19. Financing the da’wah demands enormous financial resources. The funds are raised abroad by Islamic charitable societies, among them designated funds and foundations operating in the Arab world and in the West . The money is theoretically transferred to the Palestinian population for social welfare, educational, religious and humanitarian purposes. In reality , it goes to strengthen Hamas’s institutions supporting its program to become a radical Islamic alternative to the PA. For that reason, in recent years Western countries have taken legal steps against them and in some instances have managed to close them (for example the Holy Land Foundation in the United States, whose case is still sub judice, and the Al-Aqsa Foundation in German). However, the transfer of funds from abroad to Judea, Samaria and the Gaza Strip continues , especially those working under the umbrella of the Union of Good.
1 Recently Hamas da’wah activists in the Gaza Strip have begun distributing money and coupons in the mosques. In that way they encourage the population to go to prayers in Hamas-controlled mosques. The same is true of charitable societies and mosques affiliated with the Palestinian Islamic Jihad.
2 The Union of Good is an umbrella organization for more than 50 Islamic funds and foundations. For further information see our July 8, 2008 Bulletin entitled "The war on financing terrorism” .
3 For further information see our August 24, 2008 Bulletin entitled "Summer camps in the Gaza Strip run by Hamas and other terrorist organizations inculcate youngsters with radical Islamic ideology and the culture of terrorism”
4 The Islamic Society (Al-Jamiya al-Islamiyya) is an important Hamas institution in the Gaza Strip. It is headed by sheikh Dr. Ahmed Bakher, acting head of the Palestinian Legislative Council and the intended president of the PA when Mahmoud Abbas’s term of office ends. The society deals with indoctrinating youngsters and runs and broad network of kindergartens. Its offices were closed by the PA at the beginning of 2002 but it continues to operate its institutions, relying on donations from Islamic funds abroad.
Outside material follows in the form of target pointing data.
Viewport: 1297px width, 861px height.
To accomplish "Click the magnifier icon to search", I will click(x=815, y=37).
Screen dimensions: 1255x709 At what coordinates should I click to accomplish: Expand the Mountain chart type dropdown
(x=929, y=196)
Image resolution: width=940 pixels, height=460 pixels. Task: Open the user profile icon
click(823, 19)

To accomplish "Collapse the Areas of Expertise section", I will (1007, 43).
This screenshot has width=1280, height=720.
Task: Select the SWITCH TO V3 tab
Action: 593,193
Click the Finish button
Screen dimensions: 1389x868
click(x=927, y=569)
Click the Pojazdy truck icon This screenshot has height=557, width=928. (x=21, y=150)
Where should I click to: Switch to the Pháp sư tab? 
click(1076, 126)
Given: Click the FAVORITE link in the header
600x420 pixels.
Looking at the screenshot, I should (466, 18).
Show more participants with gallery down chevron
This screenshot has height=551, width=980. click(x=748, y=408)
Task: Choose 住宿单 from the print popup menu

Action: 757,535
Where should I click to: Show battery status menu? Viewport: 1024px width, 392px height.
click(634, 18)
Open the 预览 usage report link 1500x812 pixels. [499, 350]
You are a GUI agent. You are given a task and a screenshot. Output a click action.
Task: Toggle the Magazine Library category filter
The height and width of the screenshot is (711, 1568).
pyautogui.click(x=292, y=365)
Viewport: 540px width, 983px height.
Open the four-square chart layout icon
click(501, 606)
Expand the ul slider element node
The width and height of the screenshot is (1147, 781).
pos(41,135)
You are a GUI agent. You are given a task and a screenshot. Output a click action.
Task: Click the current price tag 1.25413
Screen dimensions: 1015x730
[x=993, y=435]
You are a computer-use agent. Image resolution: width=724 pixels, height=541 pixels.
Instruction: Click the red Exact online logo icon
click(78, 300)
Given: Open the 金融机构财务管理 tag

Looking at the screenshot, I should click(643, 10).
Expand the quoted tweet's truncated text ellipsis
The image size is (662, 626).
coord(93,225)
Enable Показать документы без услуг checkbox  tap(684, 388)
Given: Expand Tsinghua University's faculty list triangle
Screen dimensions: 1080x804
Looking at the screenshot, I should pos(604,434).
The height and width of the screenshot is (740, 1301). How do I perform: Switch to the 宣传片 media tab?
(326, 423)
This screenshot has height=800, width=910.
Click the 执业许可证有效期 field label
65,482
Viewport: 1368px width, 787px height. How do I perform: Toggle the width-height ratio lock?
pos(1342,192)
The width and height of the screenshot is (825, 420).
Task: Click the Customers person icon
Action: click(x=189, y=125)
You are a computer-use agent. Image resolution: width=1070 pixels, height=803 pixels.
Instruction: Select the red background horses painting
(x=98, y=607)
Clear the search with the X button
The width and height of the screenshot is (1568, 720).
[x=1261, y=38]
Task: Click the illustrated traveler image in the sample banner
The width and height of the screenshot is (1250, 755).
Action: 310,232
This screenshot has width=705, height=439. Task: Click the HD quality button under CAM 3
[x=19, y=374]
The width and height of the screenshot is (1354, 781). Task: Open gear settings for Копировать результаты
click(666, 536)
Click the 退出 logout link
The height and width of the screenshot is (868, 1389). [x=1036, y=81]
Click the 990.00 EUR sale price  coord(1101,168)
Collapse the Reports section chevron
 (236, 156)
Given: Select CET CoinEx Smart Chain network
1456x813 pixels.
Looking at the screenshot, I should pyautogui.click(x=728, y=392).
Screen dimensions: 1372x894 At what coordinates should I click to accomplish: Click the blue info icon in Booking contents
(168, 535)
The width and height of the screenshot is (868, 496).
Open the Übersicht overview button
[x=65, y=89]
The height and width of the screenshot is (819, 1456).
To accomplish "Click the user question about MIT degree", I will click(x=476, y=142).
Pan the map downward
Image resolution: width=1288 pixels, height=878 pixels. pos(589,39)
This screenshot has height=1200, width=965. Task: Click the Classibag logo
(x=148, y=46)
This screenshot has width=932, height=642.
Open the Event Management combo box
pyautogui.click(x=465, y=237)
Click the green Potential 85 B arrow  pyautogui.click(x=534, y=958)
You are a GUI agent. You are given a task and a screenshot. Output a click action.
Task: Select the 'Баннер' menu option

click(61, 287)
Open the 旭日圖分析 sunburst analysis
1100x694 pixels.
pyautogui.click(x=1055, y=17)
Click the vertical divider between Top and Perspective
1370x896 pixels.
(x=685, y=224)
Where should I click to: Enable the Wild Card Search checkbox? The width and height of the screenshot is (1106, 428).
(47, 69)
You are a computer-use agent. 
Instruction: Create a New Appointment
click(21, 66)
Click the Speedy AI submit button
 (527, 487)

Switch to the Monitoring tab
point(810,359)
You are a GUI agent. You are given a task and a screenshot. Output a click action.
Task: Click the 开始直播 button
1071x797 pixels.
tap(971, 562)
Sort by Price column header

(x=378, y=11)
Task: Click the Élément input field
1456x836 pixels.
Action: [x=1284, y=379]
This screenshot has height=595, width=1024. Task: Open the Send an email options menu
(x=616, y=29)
5 Al-Mujamma’ al-Islami was founded in 1973 by sheikh Ahmed Yassin, who founded Hamas itself at the end of the 1980s. The society deals with "educational” and social welfare activities, and with preaching radical Islam, and supported Hamas when it was founded. Today it provides religious, "cultural,” health and educational services. It also runs kindergartens, attended by about 800 children, and schools with hundreds of pupils.
6 For further information on the 2007 kindergarten graduation ceremonies, see our June 6, 2007 Bulletin entitled "Inculcating kindergarten children with radical Islamic ideology and the culture of anti-Israel terrorism”
7 The name of the organization might be Hamas’s Emergency Support Committee. It recently began helping victims of the floods in the northern Gaza Strip alongside the activity of the Hamas administration.